## Supplied information
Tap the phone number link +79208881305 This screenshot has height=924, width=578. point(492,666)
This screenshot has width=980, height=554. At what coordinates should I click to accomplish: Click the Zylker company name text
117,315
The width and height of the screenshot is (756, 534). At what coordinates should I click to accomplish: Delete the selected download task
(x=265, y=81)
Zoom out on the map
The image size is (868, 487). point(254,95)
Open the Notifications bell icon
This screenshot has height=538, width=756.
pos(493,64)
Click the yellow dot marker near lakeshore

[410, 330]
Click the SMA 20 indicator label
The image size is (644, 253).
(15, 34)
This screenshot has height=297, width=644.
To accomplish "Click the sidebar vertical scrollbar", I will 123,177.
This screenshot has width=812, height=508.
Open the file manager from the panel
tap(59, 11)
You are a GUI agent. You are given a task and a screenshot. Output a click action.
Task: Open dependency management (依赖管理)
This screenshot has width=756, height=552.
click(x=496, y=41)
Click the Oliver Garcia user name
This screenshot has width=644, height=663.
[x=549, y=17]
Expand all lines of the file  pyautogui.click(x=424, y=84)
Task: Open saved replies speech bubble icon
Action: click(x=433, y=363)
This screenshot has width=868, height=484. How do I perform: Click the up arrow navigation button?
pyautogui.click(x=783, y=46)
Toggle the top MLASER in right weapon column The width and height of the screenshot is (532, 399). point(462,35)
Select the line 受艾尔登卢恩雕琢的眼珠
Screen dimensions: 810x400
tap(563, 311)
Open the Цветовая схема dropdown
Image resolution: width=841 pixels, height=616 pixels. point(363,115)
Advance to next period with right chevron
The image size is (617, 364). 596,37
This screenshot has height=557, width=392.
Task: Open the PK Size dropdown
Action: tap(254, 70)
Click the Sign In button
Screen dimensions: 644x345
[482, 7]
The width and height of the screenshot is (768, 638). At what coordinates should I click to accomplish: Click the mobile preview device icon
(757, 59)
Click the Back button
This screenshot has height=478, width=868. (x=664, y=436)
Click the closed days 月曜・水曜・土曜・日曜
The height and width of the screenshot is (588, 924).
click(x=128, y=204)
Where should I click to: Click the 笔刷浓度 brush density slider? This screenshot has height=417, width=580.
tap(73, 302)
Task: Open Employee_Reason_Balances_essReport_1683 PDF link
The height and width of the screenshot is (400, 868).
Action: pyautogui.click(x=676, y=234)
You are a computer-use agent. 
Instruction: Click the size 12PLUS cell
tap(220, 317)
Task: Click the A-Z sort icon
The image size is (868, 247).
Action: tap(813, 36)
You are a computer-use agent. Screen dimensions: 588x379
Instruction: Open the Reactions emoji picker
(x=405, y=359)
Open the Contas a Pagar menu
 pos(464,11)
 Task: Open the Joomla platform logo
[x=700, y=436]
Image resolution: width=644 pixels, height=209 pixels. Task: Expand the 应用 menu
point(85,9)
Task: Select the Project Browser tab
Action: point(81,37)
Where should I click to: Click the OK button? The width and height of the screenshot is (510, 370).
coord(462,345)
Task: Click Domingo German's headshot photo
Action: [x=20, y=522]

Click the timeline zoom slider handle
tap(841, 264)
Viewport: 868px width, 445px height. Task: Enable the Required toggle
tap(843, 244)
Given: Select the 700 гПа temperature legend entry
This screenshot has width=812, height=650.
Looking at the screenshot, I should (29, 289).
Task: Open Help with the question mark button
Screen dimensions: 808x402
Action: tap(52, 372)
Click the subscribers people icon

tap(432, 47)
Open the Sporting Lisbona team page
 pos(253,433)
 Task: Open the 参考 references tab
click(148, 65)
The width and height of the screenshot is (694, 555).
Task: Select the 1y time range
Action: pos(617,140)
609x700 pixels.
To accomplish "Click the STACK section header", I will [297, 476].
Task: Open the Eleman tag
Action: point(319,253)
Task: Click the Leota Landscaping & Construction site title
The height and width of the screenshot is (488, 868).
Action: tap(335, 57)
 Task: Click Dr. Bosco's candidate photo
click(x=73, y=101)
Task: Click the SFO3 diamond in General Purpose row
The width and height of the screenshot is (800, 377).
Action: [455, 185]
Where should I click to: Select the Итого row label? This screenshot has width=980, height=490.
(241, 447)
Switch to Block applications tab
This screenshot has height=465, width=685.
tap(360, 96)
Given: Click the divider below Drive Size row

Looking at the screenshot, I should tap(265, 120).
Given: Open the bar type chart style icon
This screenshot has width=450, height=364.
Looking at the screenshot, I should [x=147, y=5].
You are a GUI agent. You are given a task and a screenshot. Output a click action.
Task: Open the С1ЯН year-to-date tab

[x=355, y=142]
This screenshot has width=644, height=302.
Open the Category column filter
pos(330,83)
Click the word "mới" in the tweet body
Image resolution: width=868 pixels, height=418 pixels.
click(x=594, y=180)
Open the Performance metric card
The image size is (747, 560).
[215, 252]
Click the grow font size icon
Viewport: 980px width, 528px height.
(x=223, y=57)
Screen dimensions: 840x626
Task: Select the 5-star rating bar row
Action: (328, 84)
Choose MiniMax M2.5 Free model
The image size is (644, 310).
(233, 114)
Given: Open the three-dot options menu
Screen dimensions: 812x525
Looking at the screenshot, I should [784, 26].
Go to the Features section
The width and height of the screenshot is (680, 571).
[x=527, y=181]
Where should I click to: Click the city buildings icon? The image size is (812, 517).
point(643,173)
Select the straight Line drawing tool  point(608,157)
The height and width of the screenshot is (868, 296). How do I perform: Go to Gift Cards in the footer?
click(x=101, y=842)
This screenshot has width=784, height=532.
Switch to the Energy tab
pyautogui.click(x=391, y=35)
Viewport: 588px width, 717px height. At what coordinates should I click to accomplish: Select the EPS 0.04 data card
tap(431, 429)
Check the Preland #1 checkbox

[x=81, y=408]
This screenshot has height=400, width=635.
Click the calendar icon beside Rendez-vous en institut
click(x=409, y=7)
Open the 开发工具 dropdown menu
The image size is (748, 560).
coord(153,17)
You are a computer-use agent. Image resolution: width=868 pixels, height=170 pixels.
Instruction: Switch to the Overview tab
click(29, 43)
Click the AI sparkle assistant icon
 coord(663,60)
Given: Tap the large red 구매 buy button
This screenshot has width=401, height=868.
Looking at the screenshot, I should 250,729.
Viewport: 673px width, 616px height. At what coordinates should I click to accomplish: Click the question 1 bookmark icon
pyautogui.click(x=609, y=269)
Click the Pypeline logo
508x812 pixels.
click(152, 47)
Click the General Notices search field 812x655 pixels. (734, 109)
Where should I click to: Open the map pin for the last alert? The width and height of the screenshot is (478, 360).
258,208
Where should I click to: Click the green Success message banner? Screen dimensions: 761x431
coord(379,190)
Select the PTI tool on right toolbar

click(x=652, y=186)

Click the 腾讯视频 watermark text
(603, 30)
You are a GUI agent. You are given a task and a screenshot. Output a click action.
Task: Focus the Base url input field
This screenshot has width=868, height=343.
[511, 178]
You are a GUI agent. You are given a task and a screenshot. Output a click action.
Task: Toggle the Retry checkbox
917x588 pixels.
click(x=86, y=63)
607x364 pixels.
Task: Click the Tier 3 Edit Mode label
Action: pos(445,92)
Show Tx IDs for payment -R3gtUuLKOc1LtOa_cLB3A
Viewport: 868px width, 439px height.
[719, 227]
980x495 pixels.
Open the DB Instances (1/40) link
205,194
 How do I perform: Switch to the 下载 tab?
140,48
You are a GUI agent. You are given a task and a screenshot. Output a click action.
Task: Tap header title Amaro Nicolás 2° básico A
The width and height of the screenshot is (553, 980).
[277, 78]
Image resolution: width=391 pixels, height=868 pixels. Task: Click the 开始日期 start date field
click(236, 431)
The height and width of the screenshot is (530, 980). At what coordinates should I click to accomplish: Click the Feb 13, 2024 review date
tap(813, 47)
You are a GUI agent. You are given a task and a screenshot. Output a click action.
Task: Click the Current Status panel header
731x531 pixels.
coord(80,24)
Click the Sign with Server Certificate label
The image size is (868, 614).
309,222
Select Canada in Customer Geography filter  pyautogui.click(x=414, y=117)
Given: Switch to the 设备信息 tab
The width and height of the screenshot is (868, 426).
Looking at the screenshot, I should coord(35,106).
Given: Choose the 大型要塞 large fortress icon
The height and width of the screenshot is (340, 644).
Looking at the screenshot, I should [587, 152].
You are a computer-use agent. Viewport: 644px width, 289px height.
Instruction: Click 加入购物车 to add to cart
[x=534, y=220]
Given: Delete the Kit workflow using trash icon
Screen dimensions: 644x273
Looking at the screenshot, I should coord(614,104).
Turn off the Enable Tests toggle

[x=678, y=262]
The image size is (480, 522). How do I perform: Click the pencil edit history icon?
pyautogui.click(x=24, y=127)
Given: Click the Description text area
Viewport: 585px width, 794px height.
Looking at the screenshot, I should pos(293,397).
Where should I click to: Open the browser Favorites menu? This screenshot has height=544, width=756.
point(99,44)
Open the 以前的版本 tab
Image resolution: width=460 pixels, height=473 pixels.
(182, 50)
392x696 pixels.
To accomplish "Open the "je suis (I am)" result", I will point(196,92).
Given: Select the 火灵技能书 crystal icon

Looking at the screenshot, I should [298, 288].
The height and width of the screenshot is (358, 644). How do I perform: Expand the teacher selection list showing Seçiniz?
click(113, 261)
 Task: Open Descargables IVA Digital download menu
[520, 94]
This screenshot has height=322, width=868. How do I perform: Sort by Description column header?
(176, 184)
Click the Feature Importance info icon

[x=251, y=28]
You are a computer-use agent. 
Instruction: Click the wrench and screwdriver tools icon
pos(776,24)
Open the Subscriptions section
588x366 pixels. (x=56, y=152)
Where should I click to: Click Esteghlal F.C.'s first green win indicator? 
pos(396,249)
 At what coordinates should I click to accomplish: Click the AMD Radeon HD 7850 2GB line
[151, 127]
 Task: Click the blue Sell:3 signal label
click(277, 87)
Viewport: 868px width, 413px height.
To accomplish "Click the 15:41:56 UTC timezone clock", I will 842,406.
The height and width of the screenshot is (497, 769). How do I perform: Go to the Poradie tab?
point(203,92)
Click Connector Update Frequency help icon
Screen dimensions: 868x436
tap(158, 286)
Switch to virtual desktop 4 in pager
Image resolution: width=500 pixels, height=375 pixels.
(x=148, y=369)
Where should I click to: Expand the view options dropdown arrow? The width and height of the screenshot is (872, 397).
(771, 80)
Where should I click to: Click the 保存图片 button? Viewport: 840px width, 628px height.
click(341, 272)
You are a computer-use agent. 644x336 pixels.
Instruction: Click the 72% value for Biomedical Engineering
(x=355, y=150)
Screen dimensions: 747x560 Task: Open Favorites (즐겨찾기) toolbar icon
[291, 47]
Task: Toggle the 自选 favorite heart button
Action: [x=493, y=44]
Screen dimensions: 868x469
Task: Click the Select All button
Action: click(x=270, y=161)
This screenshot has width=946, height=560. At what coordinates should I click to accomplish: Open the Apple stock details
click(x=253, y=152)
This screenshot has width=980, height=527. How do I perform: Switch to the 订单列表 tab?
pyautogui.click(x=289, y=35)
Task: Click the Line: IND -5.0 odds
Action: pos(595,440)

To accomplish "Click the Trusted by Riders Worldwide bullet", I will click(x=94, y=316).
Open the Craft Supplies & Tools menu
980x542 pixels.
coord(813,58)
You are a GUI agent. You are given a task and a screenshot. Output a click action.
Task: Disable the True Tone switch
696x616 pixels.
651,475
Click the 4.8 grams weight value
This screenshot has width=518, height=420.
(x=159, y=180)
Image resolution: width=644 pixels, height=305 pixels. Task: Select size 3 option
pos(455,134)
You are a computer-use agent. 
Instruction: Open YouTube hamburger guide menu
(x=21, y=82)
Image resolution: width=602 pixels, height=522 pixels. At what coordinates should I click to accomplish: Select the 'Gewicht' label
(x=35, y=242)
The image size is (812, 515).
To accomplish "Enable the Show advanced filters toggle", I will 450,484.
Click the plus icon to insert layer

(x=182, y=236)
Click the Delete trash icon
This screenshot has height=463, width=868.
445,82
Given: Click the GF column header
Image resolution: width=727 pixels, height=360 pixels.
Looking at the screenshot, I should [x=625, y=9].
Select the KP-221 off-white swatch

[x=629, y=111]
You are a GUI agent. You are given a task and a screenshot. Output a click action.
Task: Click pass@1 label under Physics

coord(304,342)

## What to produce
Your output should be an exact copy of the lines from the top of the listing above to the line with "Open the Notifications bell icon", both ends included.

## Answer for this exercise
Tap the phone number link +79208881305 This screenshot has height=924, width=578. point(492,666)
This screenshot has width=980, height=554. At what coordinates should I click to accomplish: Click the Zylker company name text
117,315
The width and height of the screenshot is (756, 534). At what coordinates should I click to accomplish: Delete the selected download task
(x=265, y=81)
Zoom out on the map
The image size is (868, 487). point(254,95)
Open the Notifications bell icon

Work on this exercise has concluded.